São ellas mães, são esposas, E recordando os carinhos Que tiveram seus filhinhos, Não podem ver pobresinhos Sem amor, sem lar, sem pão! No berço desfolham rosas, Onde espinhos só havia, E o sol de pura alegria, Já de affectos alumia, Dos orfãos o coração.

Salve pois, oh Caridade! Que assim abres o teu seio, Áquelle que sem esteio, Á luz d'este mundo veiu Para viver na afflicção. Salve casta divindade! Terna irmã da desventura, Que os suspiros da amargura Convertes á creatura Em risos de gratidão!

Junho de 1856.

XIV

BELLA SEM CORAÇÃO

Era uma esplendida imagem De olhos rasgados e bellos; Negros, negros os cabellos; Boca gentil como a rosa, Que á luz da manhã formosa Sorri ao sopro da aragem.

Alta, graciosa, elegante, Um ar de tal distincção, Na figura e no semblante, Que eu disse commigo ao vel-a: «Como esta mulher é bella, Sobre tudo na expressão De pallidez namorada, Que tem na face encantada! Esta sim, por Deus o juro, Esta ha de ter coração!»

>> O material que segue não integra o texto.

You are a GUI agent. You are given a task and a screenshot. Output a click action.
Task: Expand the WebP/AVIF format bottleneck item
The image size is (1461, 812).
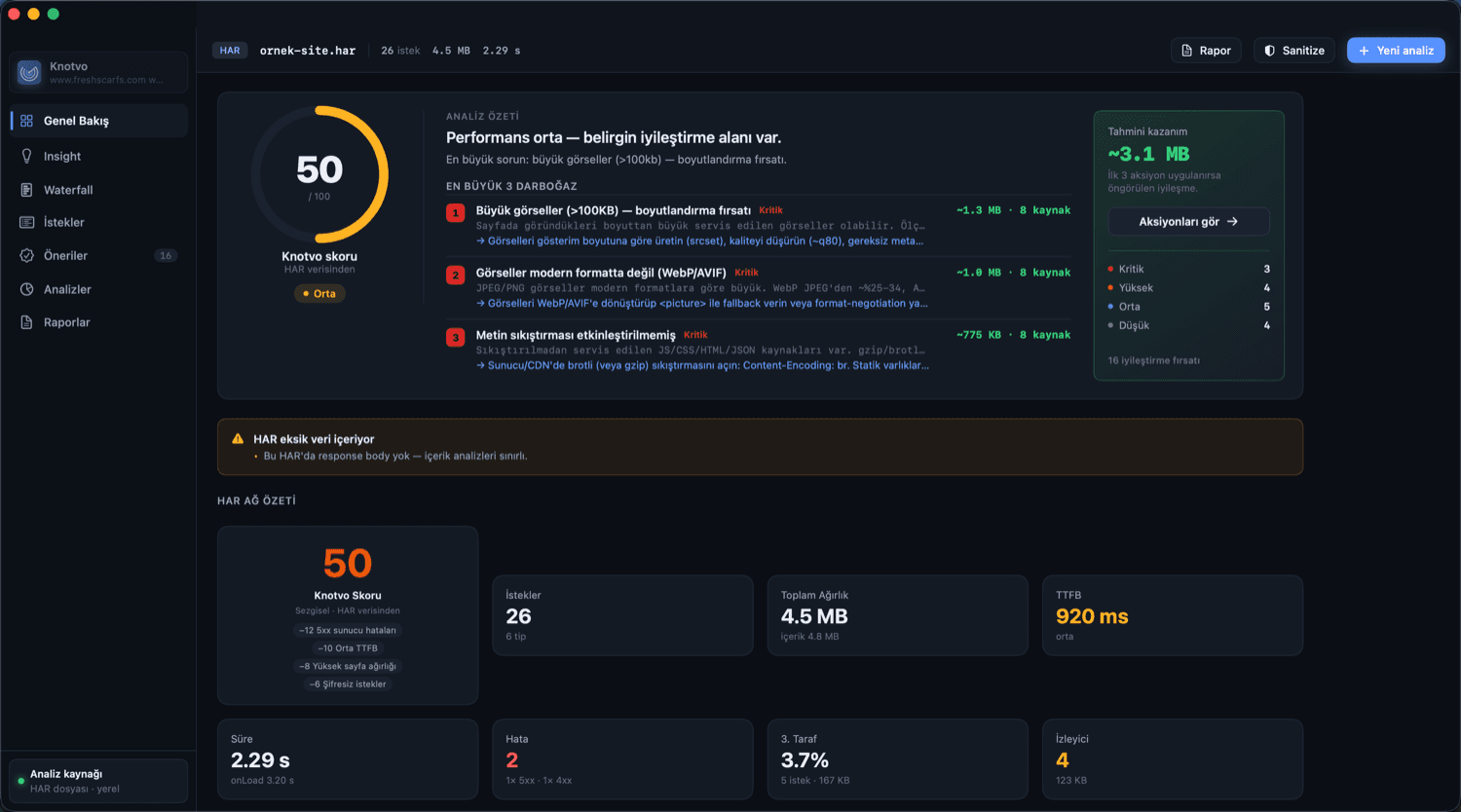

A estação, o sitio, a hora... Era a hora do sol posto, E um frouxo raio de luz Vinha bater-lhe no rosto. A estação o meigo outono, Quando o prado se descora, No bosque cessa a harmonia, Quando tudo emfim seduz Com vaga melancolia. O sitio, ameno e saudoso, Onde livre a alma podia Dar-se inteira aos sentimentos De paz, de amor, de poesia!

Aproximei-me da imagem Meiga, risonha, singela; Soltára a voz, era bella, Bella sim, vibrante e pura, Mas sem aquella ternura, Sem aquelle sentimento, Que diz tudo num momento! Sem tremor, sem sobresalto, Voz que dos labios saía, Dos labios só, que se via, Não provir do coração; Voz sonora, porem fria; Bella sim, mas sem paixão.

«Pois essa gentil figura, Esse pallido semblante, Essa expressão de ternura Que todo o teu ar respira, A luz do olhar scintillante, Dize emfim: quanto se admira, Quanto ao ver-te nos encanta, Será sem alma, e sem vida?!»

Sorrindo me respondeu: «Aqui não ha coração!» Mas eu vi que elle bateu D'essa vez precipitado Por que a sua nivea mão Tentou comprimil-o em vão! E no olhar enamorado, E na voz que estremecia, Oh! Deus! o que não dizia A bella sem coração!

Setembro de 1856.

XV

PERDOASTE!

Anjo offendido; outra vez, Volve teus olhos do ceo Áquelle que te offendeu! Vel-o abatido a teus pés, Anjo esquece, e compassivo, Num sorriso de perdão, Torna a dar-lhe o coração. A cada instante mais vivo O remorso cresce em mim; Perdoa, oh! perdoa, emfim!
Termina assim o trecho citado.